## Start TEXT SHOWN

It is against this backdrop that we shall now explore, Chronicle by Chronicle, the choices made by those characters who act out their parts (for good or for ill) in the shadow of the Risen Lion. Indeed, as my focus will be on those choices, I shall say relatively little about Aslan in the paragraphs that follow. Though Aslan stands at the moral center of all the tales, to ask a child (or adult) to live up to his Pure Goodness would be far too daunting. For that reason, I shall concern myself with the more “human” examples of good and evil that provide the Chronicles with much of their interest, conflict, and moral power.

Compared to the White Witch, the bad guy of Prince Caspian (Uncle Miraz) is a more standard villain, recognizable from both fiction and history. He is the power-hungry usurper who (like Claudius in Hamlet) kills his own brother in order to steal his throne. He even proves willing (as have many tyrants throughout history) to kill his young, innocent nephew (Caspian) as a way of securing his own dynastic line. Miraz is one in a long line of Telmarine Kings (some, like Caspian’s father, good, but most of them bad) who have seized control of Narnia and driven the talking beasts underground. In many ways, they have transformed the once innocent and carefree Narnia into a police state ruled by fear and suspicion. Again, the situation is a familiar one, but Lewis adds to it a subtle twist that brings out more fully the precise nature of Miraz’s evil. You see, it is not enough for Miraz that he and his heirs have expelled the talking beasts (and with them, their messianic hope in Aslan). Miraz’s true goal is to obliterate even the memory of Aslan and the talking beasts by converting those sacred memories into lies and superstitions. If he has his way, the history of Narnia will be so rewritten as to leave out both the sacrifice and resurrection of Aslan and the ancient faith and deeds of his followers. He is, to use the language of our own world, a secular humanist with a vengeance! When the young Caspian asks him about the “old stories” of Aslan and the Four Kings and Queens, Miraz ridicules the boy and attempts to strangle his yearning for the old days.

Despite, however, the concerted attempts of the evil Miraz to “demythologize” his nephew’s beliefs, the good Caspian keeps alive his yearnings for the real Narnia of old and risks everything to bring it back. Caspian is innocent without being naïve, idealistic without being impotent; he does not seek after some utopian pie-in-the-sky, but a revival of the true spirit of Narnia. He is an excellent role model for children who must face a modern world rife with cynicism and nay-saying, and his struggle with Miraz offers an ideal opportunity for the discerning parent to expose for his child one of the key attributes of evil in our world. Miraz is a villain, the parent must teach his child, not because his beliefs differ from those of Caspian, but because he desires to crush all belief to achieve his ends. He is like the thief in John 10 (see above) who comes only to steal, kill, and destroy. His revisionist campaign seeks not to bring the light of knowledge but to snuff it out.

## End TEXT SHOWN
## Start ITEMS

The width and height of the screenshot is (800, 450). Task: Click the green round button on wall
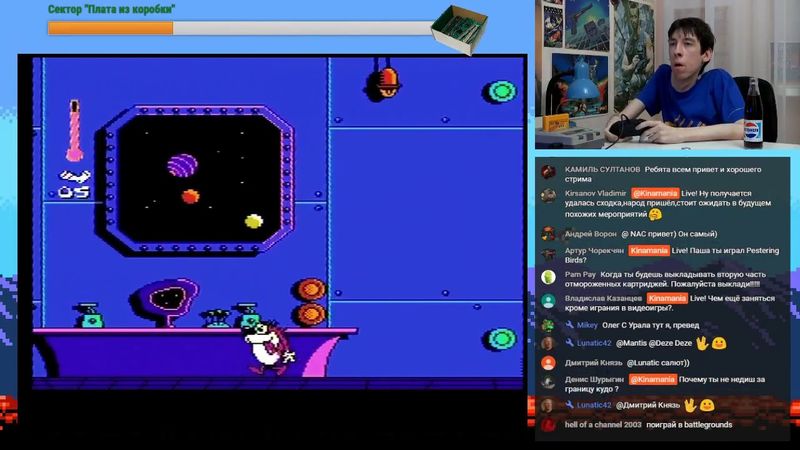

## End ITEMS
## Start ITEMS

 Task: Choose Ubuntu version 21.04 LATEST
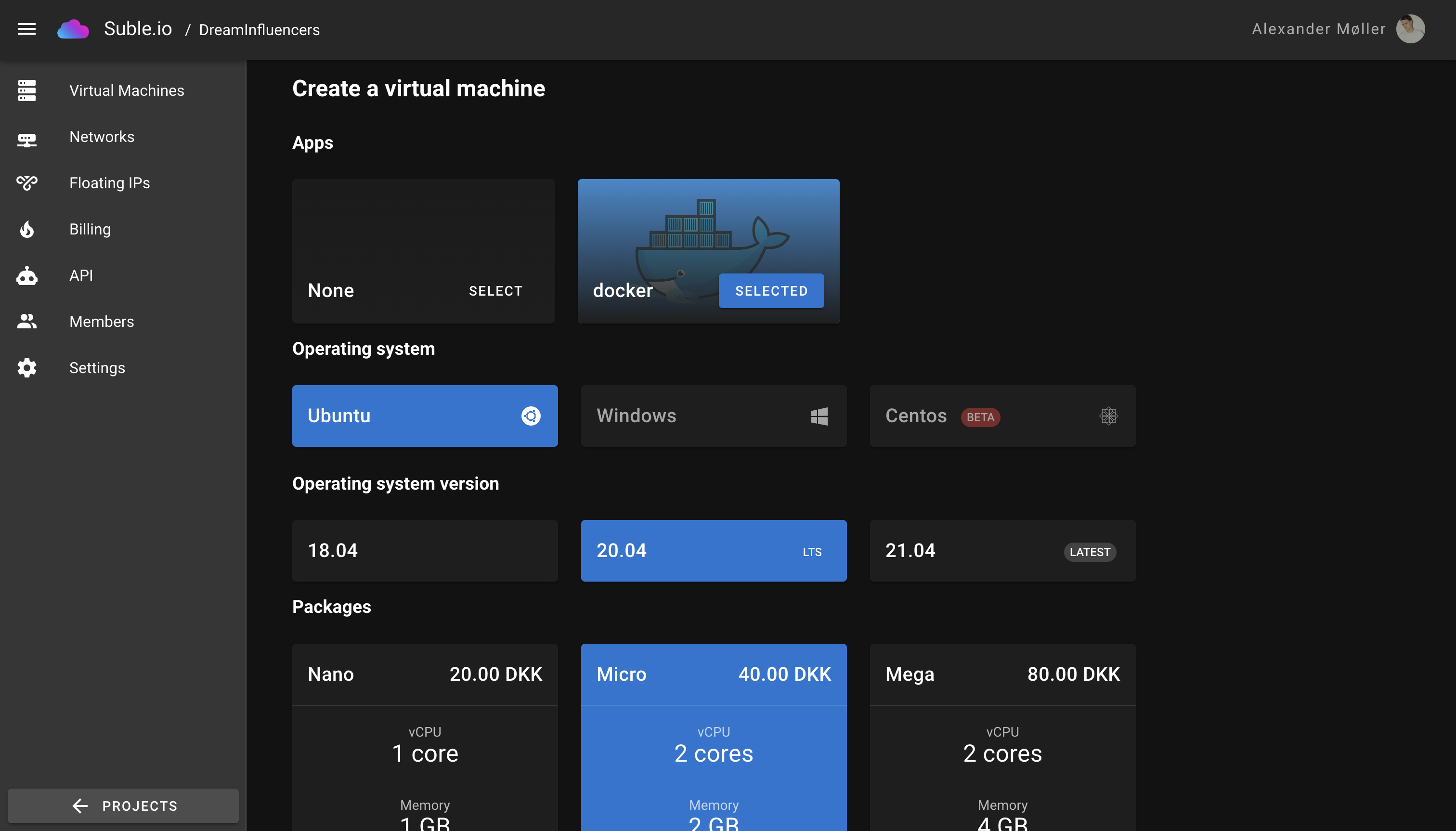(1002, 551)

## End ITEMS

* _TASKS FOR THIS EXERCISE_:
**A.** Condense the paragraph of the Narnia essay that begins "Despite, however, the concerted attempts" into a short list of its main points.
**B.** Print the part of the Narnia essay that opens with the words containing "It is against" and closes with "and moral power.".

* _SOLUTIONS FOR EACH TASK_:
**A.**
- Despite Miraz's efforts to "demythologize" Caspian's beliefs, Caspian keeps his longing for the real Narnia of old and risks everything to restore it.
- Caspian is innocent but not naïve and idealistic but not powerless. He seeks a revival of Narnia's true spirit, not a utopian dream.
- He is an excellent role model for children facing a cynical modern world.
- His struggle with Miraz helps parents show children a key attribute of evil.
- Miraz is a villain not because his beliefs differ from Caspian's, but because he wants to crush all belief to achieve his ends.
- Like the thief in John 10, he comes only to steal, kill, and destroy, and his revisionist campaign seeks to snuff out the light of knowledge.

**B.**
It is against this backdrop that we shall now explore, Chronicle by Chronicle, the choices made by those characters who act out their parts (for good or for ill) in the shadow of the Risen Lion. Indeed, as my focus will be on those choices, I shall say relatively little about Aslan in the paragraphs that follow. Though Aslan stands at the moral center of all the tales, to ask a child (or adult) to live up to his Pure Goodness would be far too daunting. For that reason, I shall concern myself with the more “human” examples of good and evil that provide the Chronicles with much of their interest, conflict, and moral power.